# Start of INFORMATION PROVIDED
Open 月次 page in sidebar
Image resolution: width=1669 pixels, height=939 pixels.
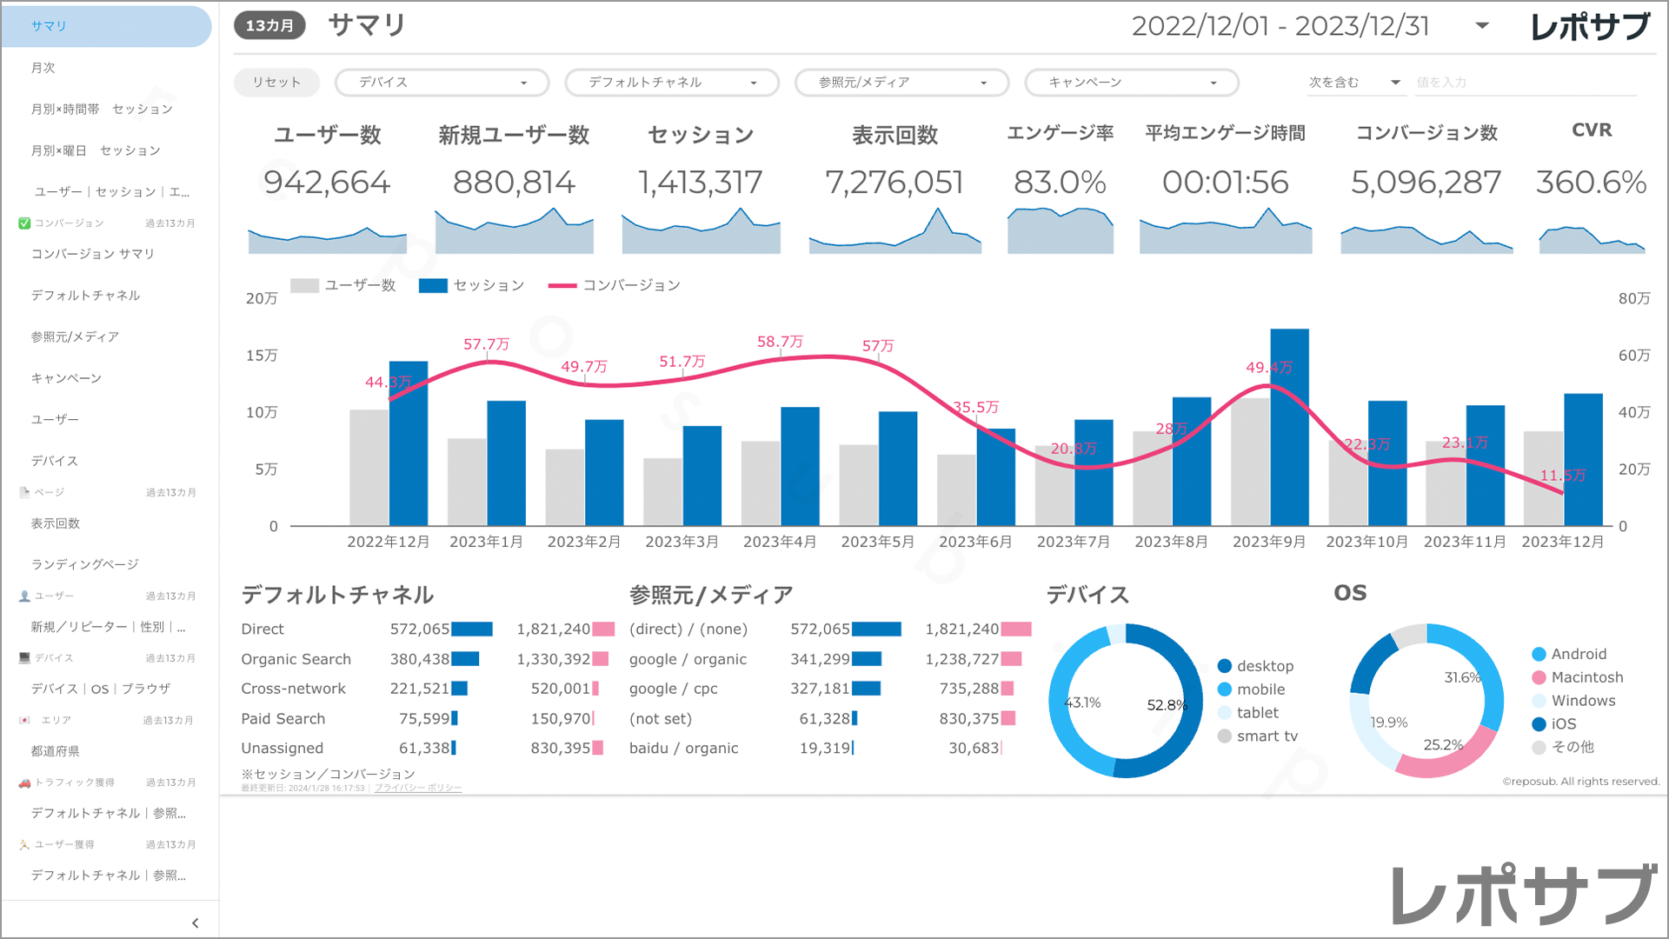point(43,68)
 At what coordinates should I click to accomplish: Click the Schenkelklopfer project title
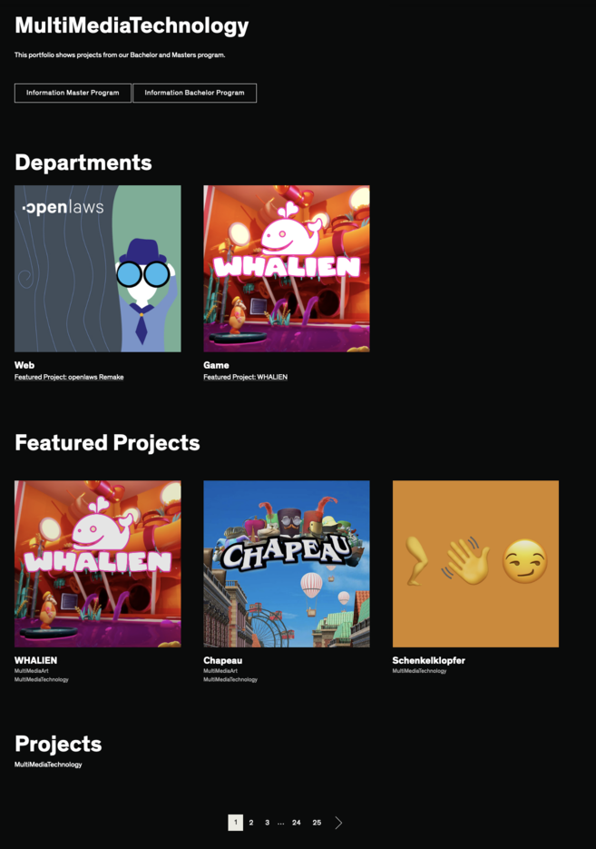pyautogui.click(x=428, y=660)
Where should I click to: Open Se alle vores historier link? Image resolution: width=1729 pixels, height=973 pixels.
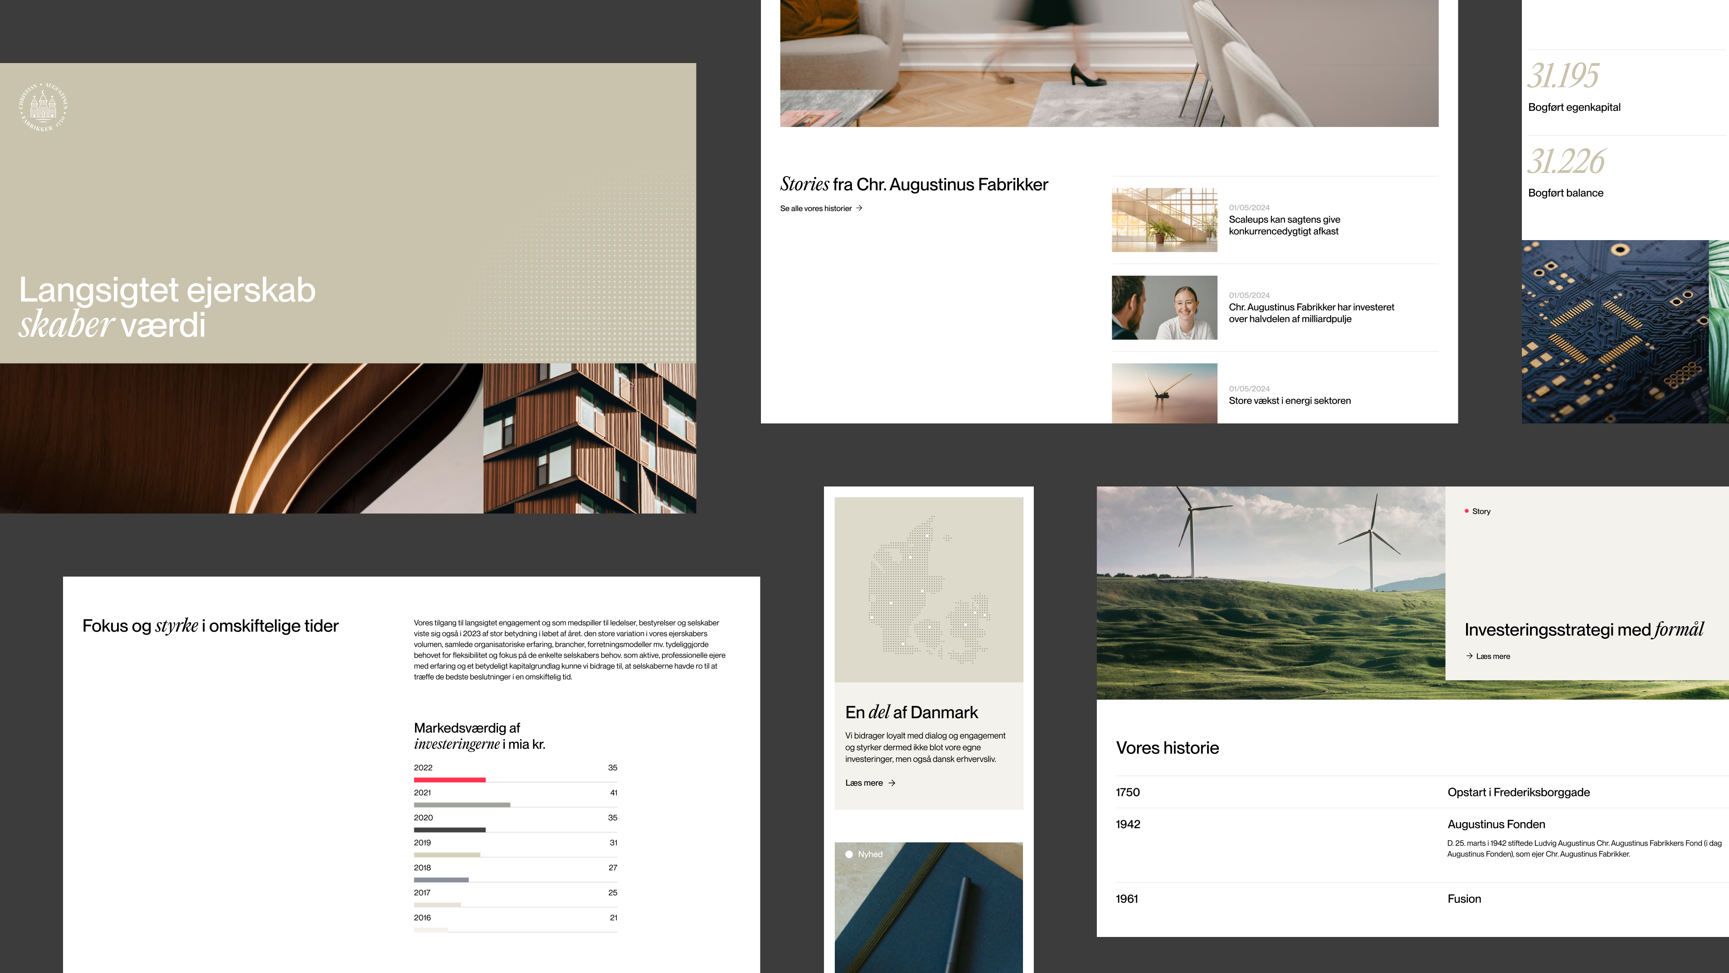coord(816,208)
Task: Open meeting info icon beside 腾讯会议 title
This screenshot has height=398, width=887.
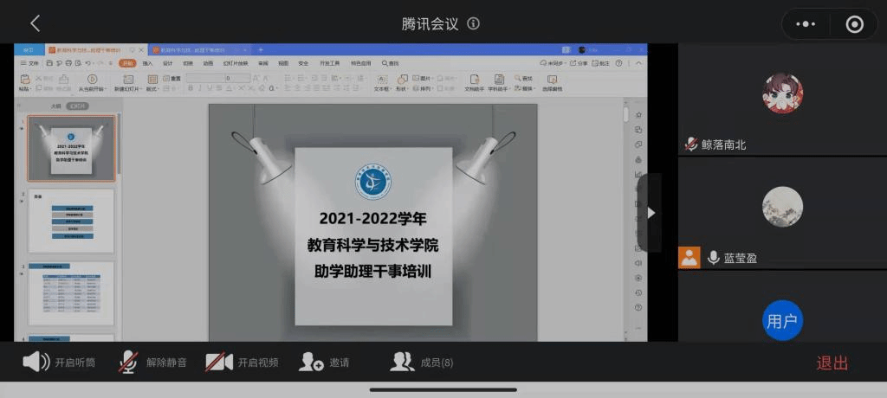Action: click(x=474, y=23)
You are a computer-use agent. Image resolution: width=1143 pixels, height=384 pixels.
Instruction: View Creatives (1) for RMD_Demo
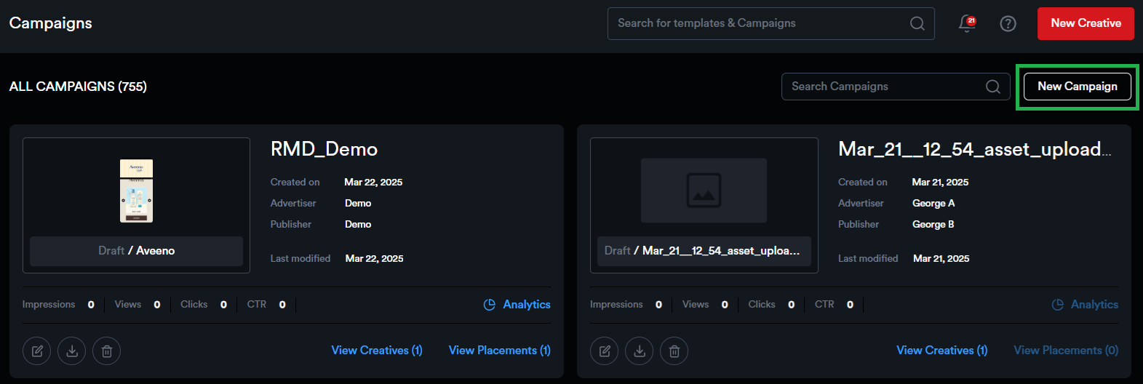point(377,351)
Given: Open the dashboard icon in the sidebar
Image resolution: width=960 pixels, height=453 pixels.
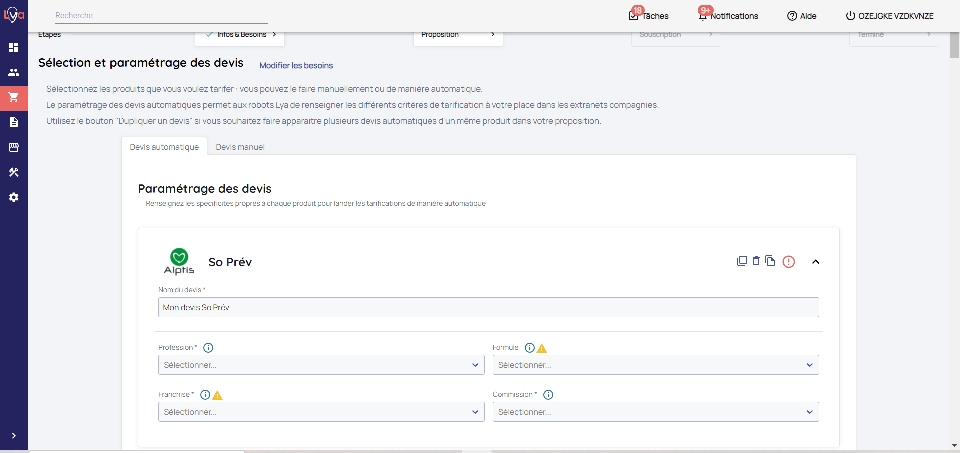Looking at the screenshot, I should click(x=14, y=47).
# End of INFORMATION PROVIDED
### EXERCISE BRIEF
Write out every line of the records above word for word, leaving out the pictures.

### TASK ANSWER
Open 月次 page in sidebar
Image resolution: width=1669 pixels, height=939 pixels.
point(43,68)
 At what coordinates should I click to accomplish: Click the Schenkelklopfer project title
pyautogui.click(x=428, y=660)
Where should I click to: Open Se alle vores historier link? Image resolution: width=1729 pixels, height=973 pixels.
coord(816,208)
Task: Open meeting info icon beside 腾讯会议 title
This screenshot has height=398, width=887.
Action: click(x=474, y=23)
You are a computer-use agent. Image resolution: width=1143 pixels, height=384 pixels.
Instruction: View Creatives (1) for RMD_Demo
point(377,351)
Given: Open the dashboard icon in the sidebar
Image resolution: width=960 pixels, height=453 pixels.
Looking at the screenshot, I should click(x=14, y=47).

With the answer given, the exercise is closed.